§ **Assignment**
Copy out the lines of the records below, and only those lines, from the one with "CakapCakap Millenials (58, 2164)" through the one with "WHO (94, 2349)", exactly as they appear.

Segment Start: Data records

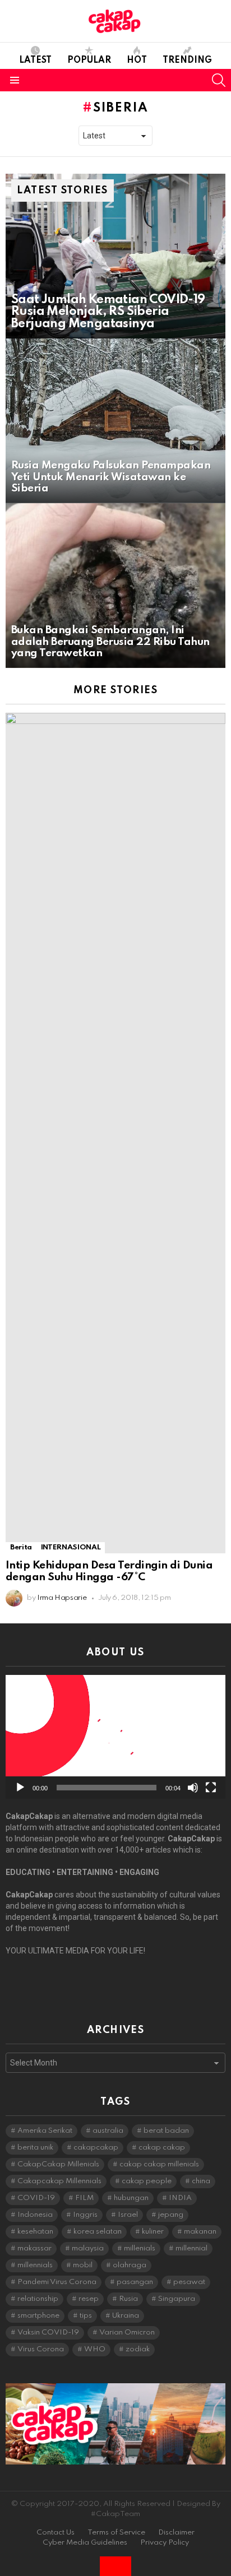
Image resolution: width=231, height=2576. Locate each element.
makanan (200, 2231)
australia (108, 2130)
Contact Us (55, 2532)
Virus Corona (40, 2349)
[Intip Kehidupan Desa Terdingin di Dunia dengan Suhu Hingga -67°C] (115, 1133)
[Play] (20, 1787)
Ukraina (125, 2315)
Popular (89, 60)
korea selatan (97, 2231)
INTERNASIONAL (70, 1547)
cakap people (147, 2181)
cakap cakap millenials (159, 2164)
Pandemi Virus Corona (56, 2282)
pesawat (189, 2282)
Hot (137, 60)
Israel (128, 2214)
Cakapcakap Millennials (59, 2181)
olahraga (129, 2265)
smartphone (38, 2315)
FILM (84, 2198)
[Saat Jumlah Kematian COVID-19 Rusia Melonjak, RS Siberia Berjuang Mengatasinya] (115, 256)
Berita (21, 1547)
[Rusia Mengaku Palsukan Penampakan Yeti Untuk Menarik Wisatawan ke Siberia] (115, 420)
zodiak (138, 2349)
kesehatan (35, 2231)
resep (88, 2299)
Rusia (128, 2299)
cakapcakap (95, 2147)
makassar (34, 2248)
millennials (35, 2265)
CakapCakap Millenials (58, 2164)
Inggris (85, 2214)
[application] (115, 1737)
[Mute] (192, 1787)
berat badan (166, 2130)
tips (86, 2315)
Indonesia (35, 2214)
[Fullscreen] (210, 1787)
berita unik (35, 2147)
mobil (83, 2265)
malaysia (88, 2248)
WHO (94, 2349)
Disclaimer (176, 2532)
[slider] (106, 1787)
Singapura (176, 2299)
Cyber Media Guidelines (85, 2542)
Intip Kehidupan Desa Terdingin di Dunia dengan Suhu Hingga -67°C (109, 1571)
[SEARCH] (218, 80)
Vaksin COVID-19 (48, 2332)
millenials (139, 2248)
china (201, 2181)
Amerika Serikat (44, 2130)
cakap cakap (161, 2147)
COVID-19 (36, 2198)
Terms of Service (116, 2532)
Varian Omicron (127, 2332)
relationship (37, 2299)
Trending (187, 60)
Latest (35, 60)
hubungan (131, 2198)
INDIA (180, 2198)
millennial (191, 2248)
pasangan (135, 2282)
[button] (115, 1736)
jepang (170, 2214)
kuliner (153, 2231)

Segment End: Data records
Segment Start: Data records

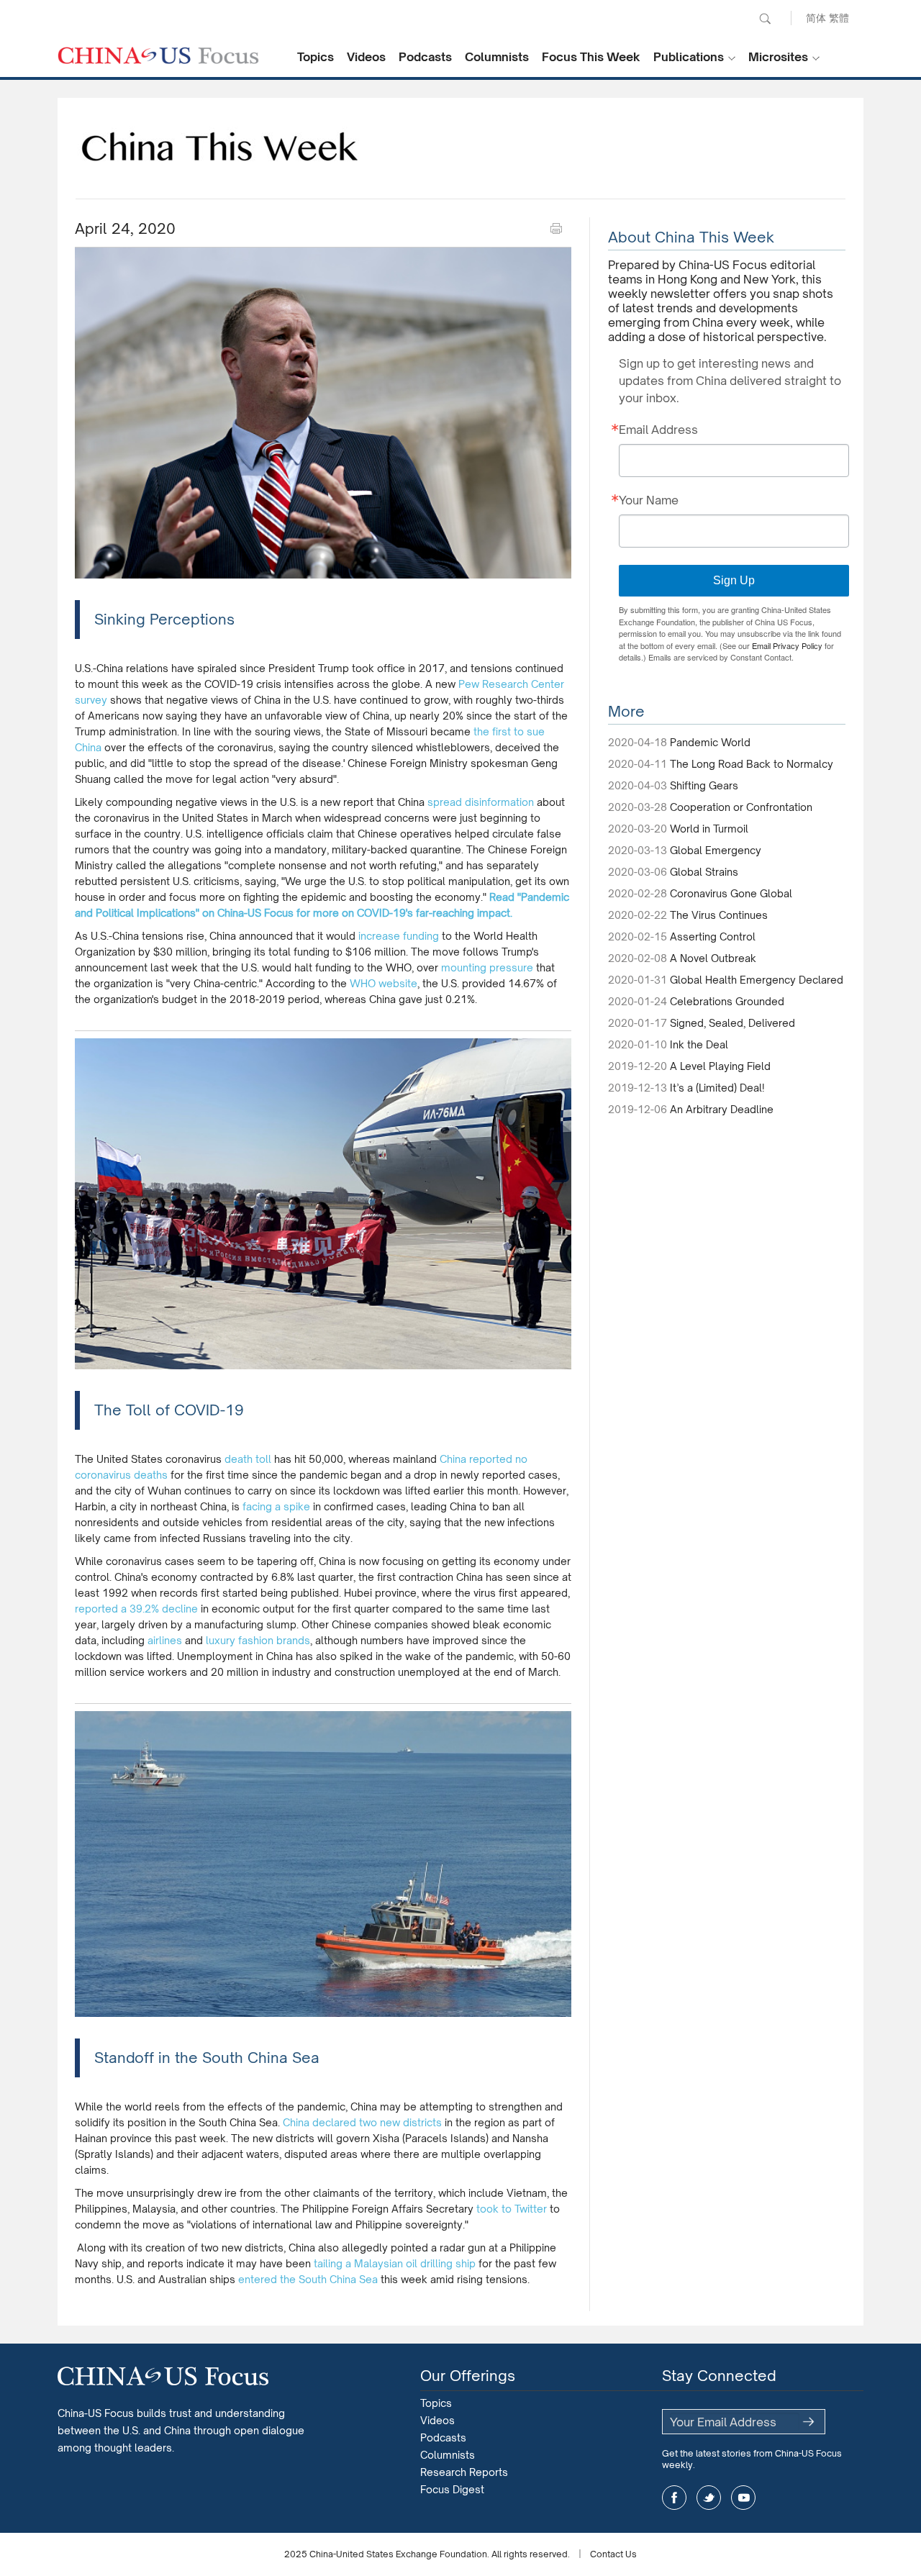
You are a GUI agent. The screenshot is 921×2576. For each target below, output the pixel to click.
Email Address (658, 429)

Segment End: Data records
Segment Start: Data records

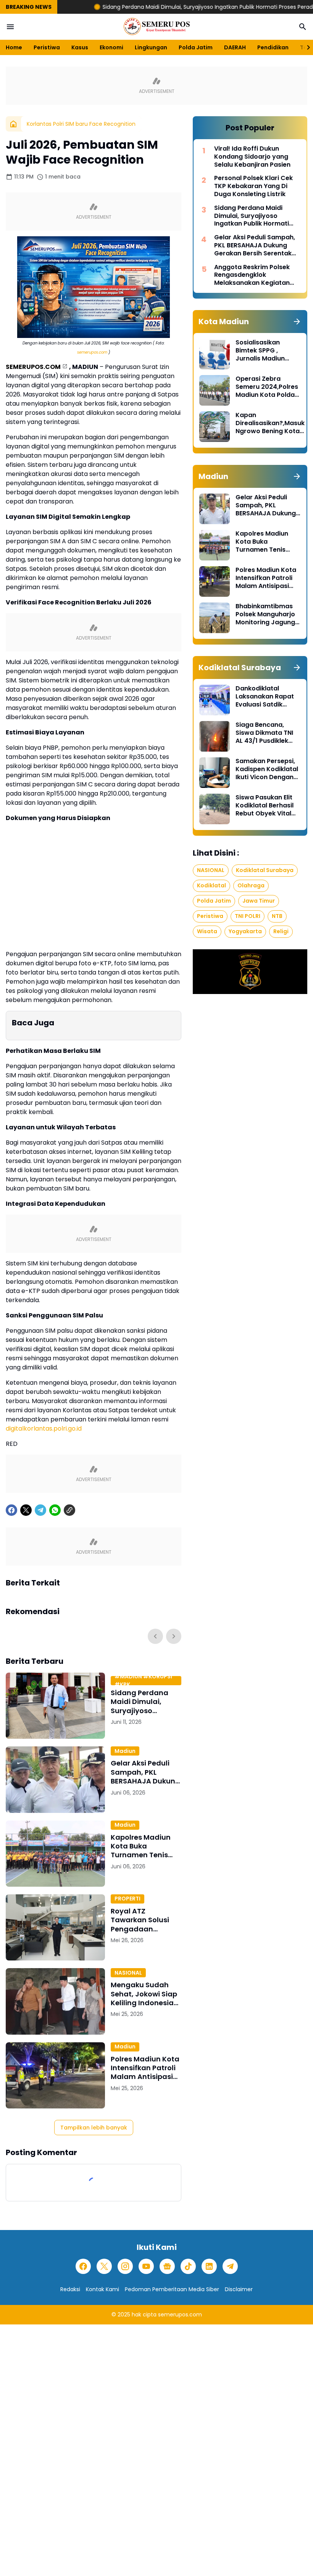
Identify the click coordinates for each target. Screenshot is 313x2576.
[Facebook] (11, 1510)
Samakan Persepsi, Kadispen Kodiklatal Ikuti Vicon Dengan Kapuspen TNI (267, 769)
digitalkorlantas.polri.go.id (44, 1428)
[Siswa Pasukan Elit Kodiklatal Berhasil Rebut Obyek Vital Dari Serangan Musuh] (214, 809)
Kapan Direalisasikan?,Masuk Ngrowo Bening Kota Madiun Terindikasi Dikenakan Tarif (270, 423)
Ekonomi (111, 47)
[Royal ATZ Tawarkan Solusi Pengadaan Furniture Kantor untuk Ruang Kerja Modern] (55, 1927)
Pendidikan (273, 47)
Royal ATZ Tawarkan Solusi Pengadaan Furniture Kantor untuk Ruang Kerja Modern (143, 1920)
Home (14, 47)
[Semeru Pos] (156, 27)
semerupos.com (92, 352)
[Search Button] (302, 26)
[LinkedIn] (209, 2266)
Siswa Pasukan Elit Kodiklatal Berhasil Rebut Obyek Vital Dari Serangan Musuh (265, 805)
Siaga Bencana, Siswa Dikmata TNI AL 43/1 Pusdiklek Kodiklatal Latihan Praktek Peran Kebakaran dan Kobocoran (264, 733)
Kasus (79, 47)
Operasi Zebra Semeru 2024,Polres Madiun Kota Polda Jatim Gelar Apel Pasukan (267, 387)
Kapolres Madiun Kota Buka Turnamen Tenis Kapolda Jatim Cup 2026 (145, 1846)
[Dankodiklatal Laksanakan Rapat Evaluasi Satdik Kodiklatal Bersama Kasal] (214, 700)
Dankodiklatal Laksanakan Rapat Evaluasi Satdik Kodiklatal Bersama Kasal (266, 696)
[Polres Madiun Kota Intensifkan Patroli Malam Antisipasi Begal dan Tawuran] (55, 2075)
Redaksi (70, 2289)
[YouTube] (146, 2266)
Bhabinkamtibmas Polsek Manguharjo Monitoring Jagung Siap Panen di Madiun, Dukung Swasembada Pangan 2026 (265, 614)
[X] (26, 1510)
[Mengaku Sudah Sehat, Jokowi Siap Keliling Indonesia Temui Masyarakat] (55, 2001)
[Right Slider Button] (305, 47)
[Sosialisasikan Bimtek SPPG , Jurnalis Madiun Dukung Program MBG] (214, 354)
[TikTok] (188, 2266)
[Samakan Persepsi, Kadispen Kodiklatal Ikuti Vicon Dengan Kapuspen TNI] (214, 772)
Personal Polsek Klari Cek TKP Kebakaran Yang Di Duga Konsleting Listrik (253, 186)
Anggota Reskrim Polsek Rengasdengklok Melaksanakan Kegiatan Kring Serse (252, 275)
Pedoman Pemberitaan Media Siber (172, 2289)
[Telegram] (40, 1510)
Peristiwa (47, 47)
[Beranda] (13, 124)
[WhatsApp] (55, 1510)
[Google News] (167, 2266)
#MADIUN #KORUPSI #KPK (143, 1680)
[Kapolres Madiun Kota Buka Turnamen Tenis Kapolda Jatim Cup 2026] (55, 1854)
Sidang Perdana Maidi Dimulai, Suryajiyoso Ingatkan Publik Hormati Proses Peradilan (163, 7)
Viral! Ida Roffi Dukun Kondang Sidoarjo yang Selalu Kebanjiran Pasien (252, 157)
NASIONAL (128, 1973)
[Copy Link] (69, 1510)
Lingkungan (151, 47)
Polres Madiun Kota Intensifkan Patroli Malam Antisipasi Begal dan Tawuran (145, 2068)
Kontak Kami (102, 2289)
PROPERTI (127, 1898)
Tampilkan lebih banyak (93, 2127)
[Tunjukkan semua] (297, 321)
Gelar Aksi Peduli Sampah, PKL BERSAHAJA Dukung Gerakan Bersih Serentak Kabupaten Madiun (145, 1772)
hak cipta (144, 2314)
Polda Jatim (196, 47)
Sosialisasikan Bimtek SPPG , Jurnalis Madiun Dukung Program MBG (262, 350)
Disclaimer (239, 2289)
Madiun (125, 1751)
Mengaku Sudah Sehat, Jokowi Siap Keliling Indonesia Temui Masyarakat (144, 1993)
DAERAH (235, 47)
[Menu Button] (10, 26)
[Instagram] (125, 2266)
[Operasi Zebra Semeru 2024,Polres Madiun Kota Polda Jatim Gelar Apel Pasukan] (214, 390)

Segment End: Data records

§ **Output**
CakapCakap Millenials (58, 2164)
Inggris (85, 2214)
[application] (115, 1737)
[Mute] (192, 1787)
berat badan (166, 2130)
tips (86, 2315)
Indonesia (35, 2214)
[Fullscreen] (210, 1787)
berita unik (35, 2147)
mobil (83, 2265)
malaysia (88, 2248)
WHO (94, 2349)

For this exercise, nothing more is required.